● **Given entries**:
-- Opening Marker --

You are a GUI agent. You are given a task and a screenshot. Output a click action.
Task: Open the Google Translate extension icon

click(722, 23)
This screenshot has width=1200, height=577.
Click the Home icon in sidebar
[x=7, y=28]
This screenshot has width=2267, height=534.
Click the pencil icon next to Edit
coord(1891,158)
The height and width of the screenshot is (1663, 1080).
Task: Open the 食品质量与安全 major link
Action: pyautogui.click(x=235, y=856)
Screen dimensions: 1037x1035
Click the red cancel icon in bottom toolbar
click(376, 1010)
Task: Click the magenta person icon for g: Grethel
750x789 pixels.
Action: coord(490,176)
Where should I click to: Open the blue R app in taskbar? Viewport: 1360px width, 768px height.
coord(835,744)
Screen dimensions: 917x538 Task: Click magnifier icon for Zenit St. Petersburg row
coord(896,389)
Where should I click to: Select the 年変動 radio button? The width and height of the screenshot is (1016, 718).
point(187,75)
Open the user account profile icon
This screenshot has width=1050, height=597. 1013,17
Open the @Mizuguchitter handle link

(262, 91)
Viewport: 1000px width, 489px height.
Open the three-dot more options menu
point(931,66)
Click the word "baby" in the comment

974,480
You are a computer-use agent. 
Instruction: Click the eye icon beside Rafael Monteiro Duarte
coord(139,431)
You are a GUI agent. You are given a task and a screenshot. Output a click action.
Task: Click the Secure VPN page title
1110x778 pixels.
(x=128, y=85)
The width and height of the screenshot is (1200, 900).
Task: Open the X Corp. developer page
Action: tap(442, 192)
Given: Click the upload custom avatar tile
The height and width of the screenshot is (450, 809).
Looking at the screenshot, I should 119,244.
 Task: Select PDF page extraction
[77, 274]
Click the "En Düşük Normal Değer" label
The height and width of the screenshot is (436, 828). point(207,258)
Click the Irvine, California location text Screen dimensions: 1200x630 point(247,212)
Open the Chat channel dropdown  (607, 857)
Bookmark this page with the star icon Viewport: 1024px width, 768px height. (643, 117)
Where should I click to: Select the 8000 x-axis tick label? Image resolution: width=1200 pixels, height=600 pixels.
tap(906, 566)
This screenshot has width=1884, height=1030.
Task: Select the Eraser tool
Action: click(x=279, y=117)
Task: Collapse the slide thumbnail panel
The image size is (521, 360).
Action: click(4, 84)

-- Closing Marker --

● **Assignment**: Begin with the first line of the listing and copy exactly through the line that contains "Task: Click the magenta", please, keeping both ends and leaving out everything after.

● **Response for this exercise**:
You are a GUI agent. You are given a task and a screenshot. Output a click action.
Task: Open the Google Translate extension icon

click(722, 23)
This screenshot has width=1200, height=577.
Click the Home icon in sidebar
[x=7, y=28]
This screenshot has width=2267, height=534.
Click the pencil icon next to Edit
coord(1891,158)
The height and width of the screenshot is (1663, 1080).
Task: Open the 食品质量与安全 major link
Action: pyautogui.click(x=235, y=856)
Screen dimensions: 1037x1035
Click the red cancel icon in bottom toolbar
click(376, 1010)
Task: Click the magenta person icon for g: Grethel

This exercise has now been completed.